Mas o pior ainda estava por vir: o resultado das eleições. A primeira evidência de fraude foi a velocidade na divulgação do resultado. Foram contados 38 milhões de votos em duas horas, segundo o Ministério do Interior. Sem urna eletrônica!! E os resultados foram mudando conforme o tempo passava,
com os números de Ahmadinejad sendo divulgados e os de seus concorrentes, não. Pior que isso, como demonstra
o blog Tehran Bureau, a diferença entre Ahmadinejad e seu maior adversário, Mousavi, de dois para um, se manteve linear durante toda a votação. Ou seja, é como se a cada voto de Mousavi tirado da urna, dois votos de Ahmadinejad fossem retirados. Sempre.

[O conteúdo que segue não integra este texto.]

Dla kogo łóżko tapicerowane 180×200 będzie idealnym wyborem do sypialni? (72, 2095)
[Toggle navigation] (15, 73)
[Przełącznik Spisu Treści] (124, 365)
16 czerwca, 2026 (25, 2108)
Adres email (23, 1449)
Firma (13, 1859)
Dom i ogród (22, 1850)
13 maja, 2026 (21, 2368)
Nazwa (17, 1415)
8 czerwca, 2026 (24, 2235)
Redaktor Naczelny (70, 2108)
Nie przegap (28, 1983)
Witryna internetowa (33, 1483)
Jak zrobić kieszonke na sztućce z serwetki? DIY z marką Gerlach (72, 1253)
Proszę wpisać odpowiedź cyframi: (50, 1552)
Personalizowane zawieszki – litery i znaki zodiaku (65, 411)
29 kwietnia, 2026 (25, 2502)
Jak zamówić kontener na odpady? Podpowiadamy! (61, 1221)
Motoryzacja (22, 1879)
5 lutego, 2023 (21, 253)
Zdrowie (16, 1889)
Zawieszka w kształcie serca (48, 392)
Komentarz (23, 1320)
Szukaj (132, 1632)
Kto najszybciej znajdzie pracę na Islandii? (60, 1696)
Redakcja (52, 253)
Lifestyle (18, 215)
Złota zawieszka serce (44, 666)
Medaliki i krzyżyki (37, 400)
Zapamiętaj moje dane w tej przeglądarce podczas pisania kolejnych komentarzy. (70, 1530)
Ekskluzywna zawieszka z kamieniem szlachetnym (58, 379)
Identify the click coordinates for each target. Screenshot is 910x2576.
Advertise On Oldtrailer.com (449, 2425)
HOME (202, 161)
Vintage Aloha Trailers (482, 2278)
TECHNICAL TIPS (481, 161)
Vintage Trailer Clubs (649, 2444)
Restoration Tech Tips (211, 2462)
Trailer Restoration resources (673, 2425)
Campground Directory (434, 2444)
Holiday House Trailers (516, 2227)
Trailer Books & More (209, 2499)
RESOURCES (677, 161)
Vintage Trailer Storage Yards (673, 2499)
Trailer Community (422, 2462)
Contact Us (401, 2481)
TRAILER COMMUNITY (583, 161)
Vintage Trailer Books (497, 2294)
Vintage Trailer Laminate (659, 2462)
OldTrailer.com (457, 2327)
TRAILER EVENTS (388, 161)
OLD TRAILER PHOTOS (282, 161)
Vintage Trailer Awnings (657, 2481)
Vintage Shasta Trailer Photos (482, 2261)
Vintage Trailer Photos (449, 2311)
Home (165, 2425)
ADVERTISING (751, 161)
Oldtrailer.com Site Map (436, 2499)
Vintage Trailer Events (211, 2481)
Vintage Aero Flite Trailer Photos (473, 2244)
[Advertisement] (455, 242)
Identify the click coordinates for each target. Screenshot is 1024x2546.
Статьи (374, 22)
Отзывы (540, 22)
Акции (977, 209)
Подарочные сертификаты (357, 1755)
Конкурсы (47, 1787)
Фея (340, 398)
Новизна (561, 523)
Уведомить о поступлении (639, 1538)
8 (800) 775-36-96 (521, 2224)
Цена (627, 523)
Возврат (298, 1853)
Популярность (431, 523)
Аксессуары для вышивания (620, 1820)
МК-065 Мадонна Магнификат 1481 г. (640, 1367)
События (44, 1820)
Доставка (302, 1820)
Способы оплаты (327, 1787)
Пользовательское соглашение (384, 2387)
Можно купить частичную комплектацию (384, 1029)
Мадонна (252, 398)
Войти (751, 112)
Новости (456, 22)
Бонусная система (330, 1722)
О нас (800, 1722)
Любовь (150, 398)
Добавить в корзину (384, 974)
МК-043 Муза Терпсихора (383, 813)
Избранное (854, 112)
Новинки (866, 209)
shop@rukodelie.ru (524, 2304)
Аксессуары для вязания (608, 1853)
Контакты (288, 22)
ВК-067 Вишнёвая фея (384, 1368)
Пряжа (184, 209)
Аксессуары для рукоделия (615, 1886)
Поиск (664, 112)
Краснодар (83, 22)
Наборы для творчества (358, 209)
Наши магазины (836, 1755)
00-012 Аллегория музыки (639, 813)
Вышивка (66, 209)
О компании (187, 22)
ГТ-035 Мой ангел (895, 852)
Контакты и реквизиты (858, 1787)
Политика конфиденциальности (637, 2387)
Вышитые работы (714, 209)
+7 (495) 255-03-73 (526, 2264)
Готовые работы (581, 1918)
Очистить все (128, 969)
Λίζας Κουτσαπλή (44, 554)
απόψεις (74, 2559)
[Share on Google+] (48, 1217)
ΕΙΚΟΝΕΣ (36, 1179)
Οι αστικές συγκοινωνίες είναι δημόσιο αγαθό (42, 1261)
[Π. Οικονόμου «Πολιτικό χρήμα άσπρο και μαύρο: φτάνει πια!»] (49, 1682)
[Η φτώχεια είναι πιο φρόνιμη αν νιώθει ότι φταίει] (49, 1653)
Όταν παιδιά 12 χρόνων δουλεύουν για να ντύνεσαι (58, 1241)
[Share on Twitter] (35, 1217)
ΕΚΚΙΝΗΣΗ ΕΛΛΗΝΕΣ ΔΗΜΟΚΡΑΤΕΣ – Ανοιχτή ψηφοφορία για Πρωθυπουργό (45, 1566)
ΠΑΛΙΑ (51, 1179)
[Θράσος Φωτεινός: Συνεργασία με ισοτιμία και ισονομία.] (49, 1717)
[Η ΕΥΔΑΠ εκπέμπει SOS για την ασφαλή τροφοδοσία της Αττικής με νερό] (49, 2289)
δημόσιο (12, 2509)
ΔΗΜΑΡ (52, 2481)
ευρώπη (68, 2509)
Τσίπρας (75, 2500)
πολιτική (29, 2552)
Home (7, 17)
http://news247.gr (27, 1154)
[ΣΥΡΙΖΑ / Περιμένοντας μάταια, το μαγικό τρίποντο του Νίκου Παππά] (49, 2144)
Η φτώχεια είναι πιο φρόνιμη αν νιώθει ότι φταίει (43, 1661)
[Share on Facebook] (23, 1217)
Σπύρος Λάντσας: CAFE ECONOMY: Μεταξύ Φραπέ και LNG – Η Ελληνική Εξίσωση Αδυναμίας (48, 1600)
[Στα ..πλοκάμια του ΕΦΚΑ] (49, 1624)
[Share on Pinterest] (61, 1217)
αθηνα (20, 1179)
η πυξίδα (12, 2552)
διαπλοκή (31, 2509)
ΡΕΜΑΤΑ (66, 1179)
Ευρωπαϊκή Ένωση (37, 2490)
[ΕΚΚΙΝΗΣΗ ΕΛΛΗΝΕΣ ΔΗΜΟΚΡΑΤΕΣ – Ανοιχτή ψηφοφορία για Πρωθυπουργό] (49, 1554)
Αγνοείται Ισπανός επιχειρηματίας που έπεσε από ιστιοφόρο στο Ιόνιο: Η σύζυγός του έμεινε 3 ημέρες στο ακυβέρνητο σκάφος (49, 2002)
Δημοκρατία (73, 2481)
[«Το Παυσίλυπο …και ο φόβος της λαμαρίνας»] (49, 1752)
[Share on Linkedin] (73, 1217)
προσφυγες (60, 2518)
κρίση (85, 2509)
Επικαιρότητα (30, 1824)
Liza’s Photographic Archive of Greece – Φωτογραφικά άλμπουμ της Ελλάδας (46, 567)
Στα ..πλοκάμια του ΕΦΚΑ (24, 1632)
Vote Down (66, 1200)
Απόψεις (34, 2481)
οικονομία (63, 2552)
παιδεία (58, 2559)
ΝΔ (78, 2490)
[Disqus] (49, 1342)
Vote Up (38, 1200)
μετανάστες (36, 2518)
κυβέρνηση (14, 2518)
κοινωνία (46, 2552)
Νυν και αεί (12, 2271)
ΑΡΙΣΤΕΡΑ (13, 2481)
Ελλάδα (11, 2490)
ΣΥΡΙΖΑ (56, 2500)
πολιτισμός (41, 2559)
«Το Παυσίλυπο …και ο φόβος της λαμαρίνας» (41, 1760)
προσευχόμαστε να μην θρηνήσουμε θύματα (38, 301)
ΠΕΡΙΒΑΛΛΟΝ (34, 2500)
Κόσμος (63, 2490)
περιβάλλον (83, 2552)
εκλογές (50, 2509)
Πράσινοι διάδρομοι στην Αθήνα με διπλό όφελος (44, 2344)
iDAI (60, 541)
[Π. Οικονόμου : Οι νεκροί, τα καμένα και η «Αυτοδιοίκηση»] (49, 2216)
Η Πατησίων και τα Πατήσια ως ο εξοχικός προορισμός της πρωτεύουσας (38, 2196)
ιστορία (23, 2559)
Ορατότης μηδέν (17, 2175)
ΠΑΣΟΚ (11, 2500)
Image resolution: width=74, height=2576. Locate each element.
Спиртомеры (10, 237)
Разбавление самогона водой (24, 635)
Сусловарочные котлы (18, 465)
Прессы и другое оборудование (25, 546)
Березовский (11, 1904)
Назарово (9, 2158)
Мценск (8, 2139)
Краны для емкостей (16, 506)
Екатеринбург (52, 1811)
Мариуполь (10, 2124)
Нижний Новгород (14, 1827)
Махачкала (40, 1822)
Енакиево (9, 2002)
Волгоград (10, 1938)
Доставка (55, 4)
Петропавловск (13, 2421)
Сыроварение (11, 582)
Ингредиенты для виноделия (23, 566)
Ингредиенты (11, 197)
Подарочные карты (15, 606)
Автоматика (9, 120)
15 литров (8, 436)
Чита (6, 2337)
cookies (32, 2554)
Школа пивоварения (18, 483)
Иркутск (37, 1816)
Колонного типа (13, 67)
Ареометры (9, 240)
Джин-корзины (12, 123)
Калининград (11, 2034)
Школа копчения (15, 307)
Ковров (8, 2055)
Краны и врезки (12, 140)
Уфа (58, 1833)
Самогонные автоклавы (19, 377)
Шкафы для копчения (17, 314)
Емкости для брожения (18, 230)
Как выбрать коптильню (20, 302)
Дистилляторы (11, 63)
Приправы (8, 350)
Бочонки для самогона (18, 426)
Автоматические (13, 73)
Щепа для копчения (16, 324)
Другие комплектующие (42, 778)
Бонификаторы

Em todas as urnas e em todas as províncias.
Quando os dados começaram a ser avaliados, a incredulidade aumentou. Os candidatos da oposições perderam em todas as regiões, mesmo em suas cidades natal, o que parece impossível no Irã, onde o fator étnico interfere diretamente na definição do voto.
Boa análise sobre o mapa eleitoral é feita pelo professor Juan Cole, que tem uma hipótese interessante para a razão de todo esse teatro eleitoral. Nos blogs iranianos e nas análises das grandes redes ocidentais, três teses tentam explicar o que acontece no Irã:
1) Ahmadinejad não venceu, daí a fraude: Segundo essa teoria, o início da apuração deu ao governo a certeza de que Mousavi venceria a eleição, o que fez o regime dos aiatolás pôr em prática seu plano de contenção, que significa divulgar um resultado maquiado e levar as forças policiais para as ruas, principalmente em Teerã,
para conter os estudantes e partidários dos reformistas.
2) Ahmadinejad venceu, com ou sem fraude: Essa versão desagrada os reformistas, mas leva em conta que Ahmadinejad pode ter vencido as eleições porque distribuiu benefícios nas últimas semanas, principalmente na periferia pobre das grandes cidades, para frear o efeito negativo sobre sua popularidade provocado pelo desemprego e a inflação (te lembra algum país?). Também leva em conta o efeito, até então desconhecido no Irã, de debates eleitorais pela TV. E, é possível que reformistas estivessem empolgados com a campanha em Teerã, assim como a mídia ocidental, sem levar em conta os números dos subúrbios e das regiões rurais. Se a hipótese for essa, evidencia-se uma divisão interna que pode ter efeitos políticos devastadores no futuro.
3) Revolução de veludo às avessas: "Revolução de veludo" foi como ficaram conhecidos os movimentos que derrubaram governos ditatoriais nas antigas repúblicas soviéticas durante os anos 90. Elas se deram após eleições manipuladas e seu estopim foi justamente a contestação dos resultados. No caso do Irã, a revolução viria ao contrário. Um movimento comandado pelos próprios clérigos do Conselho de Guardiães aproveitaria a explosão de revolta na capital e proporia mudanças, com substituição de Ahmadinejad e, talvez, do líder supremo Ali Khamenei. Muda tudo para não mudar nada. Essa é a tese defendida por
Sheema Kalbasi.
Em qualquer dos três casos, o efeito dos resultados já era esperado. Os vencedores, apáticos. Os derrotados, nas ruas. Não se pode supor que os aiatolás sejam tão ingênuos a ponto de pensar que manipulariam o resultado sem protestos. A questão é: se o protesto já era esperado, a que fins ele serve?